Why many have the sentiment ROI on big data is not paying off? 12/2013

        In the past 2 years, I have seen Java/computer scientist firing up Java/fancy programming tools to do ... One example: to build objective functions for a regression. With all due respect, for statistical software companies like SAS and SPSS this was cutting-edge of a time when Clinton was in WH. Some today asked (SAS) to break out its much advanced big data analytics software, to show them how objective function is built, so to validate their building using R. If you don't know David Ricardo's 'comparative advantage', Yahoo it now. Please don't tell me you should spend >>ten weeks of your time (charging your client ~$300/hour?) to build a pair of shoes, instead of spending $2000 to just buy one off-shelf (very likely better built than your cookout), because what? Because you are not statistician?
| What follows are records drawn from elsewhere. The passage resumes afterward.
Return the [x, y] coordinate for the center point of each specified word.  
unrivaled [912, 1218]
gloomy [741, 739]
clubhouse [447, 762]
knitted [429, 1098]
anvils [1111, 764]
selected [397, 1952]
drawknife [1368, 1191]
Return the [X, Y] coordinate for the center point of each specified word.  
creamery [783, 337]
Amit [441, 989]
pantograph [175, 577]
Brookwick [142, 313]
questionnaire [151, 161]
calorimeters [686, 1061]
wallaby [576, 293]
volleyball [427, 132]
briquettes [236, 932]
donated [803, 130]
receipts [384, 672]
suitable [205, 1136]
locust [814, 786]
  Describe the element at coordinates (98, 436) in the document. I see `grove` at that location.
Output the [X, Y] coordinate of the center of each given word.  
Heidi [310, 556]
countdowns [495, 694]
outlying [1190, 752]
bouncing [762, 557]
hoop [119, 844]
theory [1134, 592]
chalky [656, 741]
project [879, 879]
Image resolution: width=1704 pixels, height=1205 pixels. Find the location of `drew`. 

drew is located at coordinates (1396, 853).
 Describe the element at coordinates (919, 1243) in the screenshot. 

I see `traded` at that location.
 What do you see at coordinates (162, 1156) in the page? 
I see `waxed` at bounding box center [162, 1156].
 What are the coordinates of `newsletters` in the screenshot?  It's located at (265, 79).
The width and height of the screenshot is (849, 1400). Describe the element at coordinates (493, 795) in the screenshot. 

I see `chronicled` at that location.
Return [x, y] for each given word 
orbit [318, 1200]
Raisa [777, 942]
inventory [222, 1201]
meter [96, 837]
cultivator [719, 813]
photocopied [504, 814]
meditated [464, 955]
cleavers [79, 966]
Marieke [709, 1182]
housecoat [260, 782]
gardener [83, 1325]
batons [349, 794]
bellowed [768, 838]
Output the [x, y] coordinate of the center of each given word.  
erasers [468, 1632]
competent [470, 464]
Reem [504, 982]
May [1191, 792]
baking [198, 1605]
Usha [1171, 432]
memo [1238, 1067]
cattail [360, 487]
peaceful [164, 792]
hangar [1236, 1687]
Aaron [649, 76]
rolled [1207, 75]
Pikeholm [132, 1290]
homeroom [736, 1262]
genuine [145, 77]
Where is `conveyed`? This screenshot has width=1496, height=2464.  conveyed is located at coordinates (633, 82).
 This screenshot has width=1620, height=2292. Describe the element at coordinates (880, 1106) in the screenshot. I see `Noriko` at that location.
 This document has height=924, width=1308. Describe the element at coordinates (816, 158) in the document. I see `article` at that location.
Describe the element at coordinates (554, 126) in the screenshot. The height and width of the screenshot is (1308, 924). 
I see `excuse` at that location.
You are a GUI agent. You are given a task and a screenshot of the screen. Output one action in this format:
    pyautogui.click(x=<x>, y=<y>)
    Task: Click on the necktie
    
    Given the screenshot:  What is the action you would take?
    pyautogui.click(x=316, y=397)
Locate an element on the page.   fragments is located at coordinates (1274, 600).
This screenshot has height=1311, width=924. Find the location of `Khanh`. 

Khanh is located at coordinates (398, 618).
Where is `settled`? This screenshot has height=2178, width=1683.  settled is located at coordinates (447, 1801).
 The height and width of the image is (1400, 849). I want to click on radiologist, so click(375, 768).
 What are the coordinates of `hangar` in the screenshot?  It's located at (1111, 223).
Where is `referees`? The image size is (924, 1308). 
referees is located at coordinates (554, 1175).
    If your goal is to start up business in advanced analytics, hoping to go for IPO, striking big $, that is fine, and probably a necessary path to start from scratch, if not coding from ground zero (if not asking open source community to contribute to your cause for free). For 99% of us into big data analytics, it is about enhancing our core business on hand. Why today more and more seem to have the sentiment that ROI on big data is not paying off? Forgetting your core competence/specialty and core business amongst big data fever is one key reason: if you are not able to articulate "why not", this inability becomes "why Yes" quickly. This way of investment has obvious logic problems, and is anti-analytics per se. What is SIC (standard industry code) for analytics? None, because it permeates each SIC. Your job is to hold onto your SIC, adopt and modernize your analytics.

    I see speech and blog where people toss up new terms and concepts on big data analytics. Often 5 minutes later I realize "oh, is that just what statisticians call (clustering)? Kernel estimation? ....."  Not many read deeply into (statistics) past literature these days. For some, if they cannot find it at Google.com, they start to think they have one innovation on their hand. One day I was asked to take a look at 'a design'. I suggested applying a KS test. That test eventually eliminated ~750K lines of Java code the developer was writing for >3 months. KS test?  Is that what statisticians have been doing behind banks' firewall in the past >15 years? Now you spent another 3 months to code KS using Java. You could not match SAS. You switched to SPSS. Still nowhere close, while SAS and SPSS have turned in consistent results/+cosmetic differences on the same data set... My point? Integrity, regardless on big data or small data, is way more important than scalability; scalability actually is the easier part.

   Instead of checking out fashion labels on our jackets, statisticians and non-thereof should work together on big data analytics. Recently I had honor to review a friend paper. I was very impressed by her creativity and ability to use R. Then she asked "when do you think SAS is going to implement it?" "Why do you ask?" I smiled on the webcam. A sheepish look on her face "you know the authenticity part....." Creativity, nimble, flexibility shall meet and marry the 'king of algorithm'. The offspring should benefit all of us. If you want to exceed a giant, try to stand on its head or shoulder to grow. If you choose to start afresh along its side, the chance is you will live in its shadow for long time, if not for life.

   Another friend is a division chief at a big NYC hospital. Two days ago he told me his medical school is hiring computer scientists to work with biostatisticians. I am also seeing banks hiring analysts with more diverse background, like physics major doing predictive modeling. This trend towards multidisciplinary mix is healthy. Let us don't dumb down and out any major. Statistics is going to be a stalwart in big data for a long time to come. If you don't learn and adapt quickly, you become irrelevant, regardless which major you are in. My experience in the past is learning statistics is harder than learning machine learning stuff. If you 'hate' statistics for that reason, I fully appreciate and am with you, especially if the market does not appear to pay statistician as much it pays data sciences. On the other hand, if you take away coding/programming/system building, how much analytics really is left in many data science? See for yourself.